# Block 5: Essential Tools for Reproducible Research

**Python Module for Incoming ISE & OR PhD Students**  
Instructor: Will Kirschenman | August 7, 2025 | 2:00 PM - 2:50 PM

---

## Welcome to Block 5! 🔧

Welcome back! In the previous blocks, we've learned Python fundamentals, data manipulation, machine learning, and optimization.
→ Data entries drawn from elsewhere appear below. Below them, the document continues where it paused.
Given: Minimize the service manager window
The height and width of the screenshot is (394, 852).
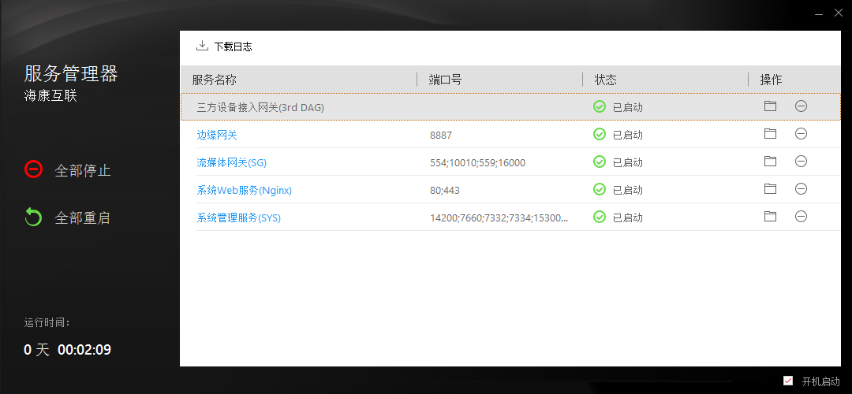Looking at the screenshot, I should point(816,12).
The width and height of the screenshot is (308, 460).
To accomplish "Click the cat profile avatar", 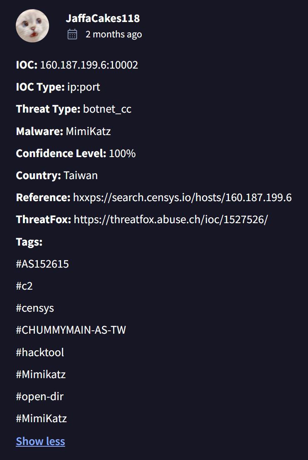I will [x=32, y=26].
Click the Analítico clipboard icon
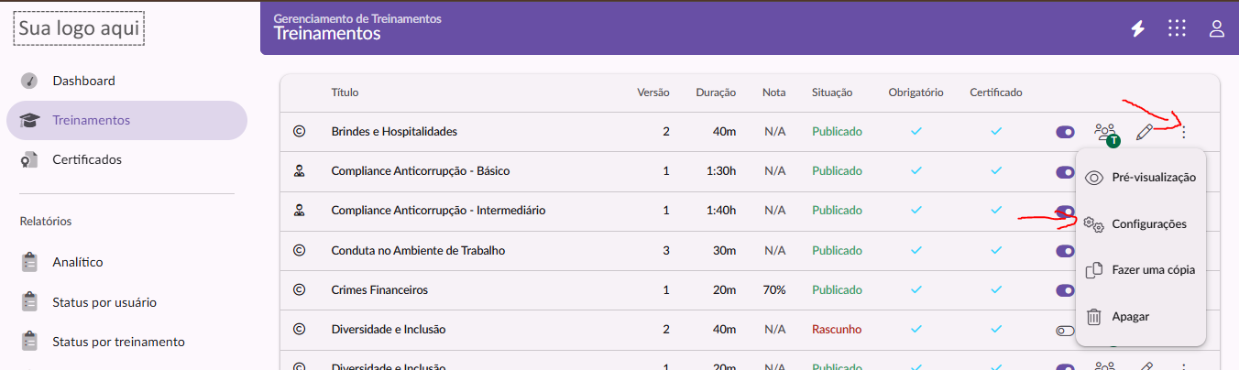Image resolution: width=1239 pixels, height=370 pixels. tap(30, 262)
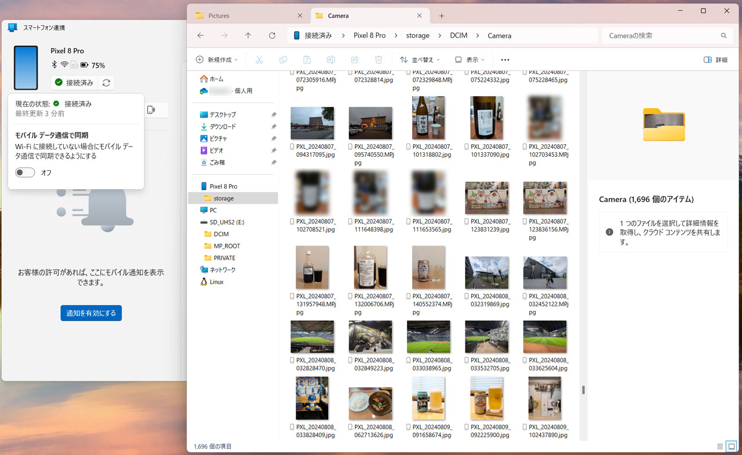Image resolution: width=742 pixels, height=455 pixels.
Task: Switch to details view in the status bar
Action: point(721,446)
Now it's time to learn the **essential tool** that will help you manage all that code: **Git version control**.

By the end of this block, you'll be able to:
- Understand why version control is critical for coding projects
- Use basic Git commands to track your code changes
- Create and manage repositories on GitHub
- Integrate Git into your daily coding workflow
- Build the foundation of your professional coding portfolio

**Our Mission**: Transform you from someone who creates files like `assignment_final_v3_REAL.py` to someone who uses professional version control!

### Why This Matters 🎯

**Without Git**: "Which version of my code actually works? Did I save my changes? How do I merge my teammate's code?"

**With Git**: "I can see exactly what changed, when, and why. I can experiment freely and always go back to working versions."

**This is a fundamental skill for any coding you'll do in your PhD and beyond!**

In [None]:
# 📦 Package Installation & Setup
# Run this cell ONLY if you encounter import errors
# Most packages are pre-installed in Google Colab

import sys
import subprocess

def install_package(package_name):
    """Install a package using pip if not already installed"""
    try:
        __import__(package_name)
        print(f"✅ {package_name} already installed")
    except ImportError:
        print(f"📦 Installing {package_name}...")
        subprocess.check_call([sys.executable, "-m", "pip", "install", package_name])
        print(f"✅ {package_name} installed successfully")

# Core packages used in this notebook (Block 5: Version Control)
# This block primarily uses built-in Python libraries
required_packages = [
    'matplotlib'  # For basic visualizations
]

print("🔍 Checking required packages for Block 5...")
print("=" * 45)

for package in required_packages:
    install_package(package)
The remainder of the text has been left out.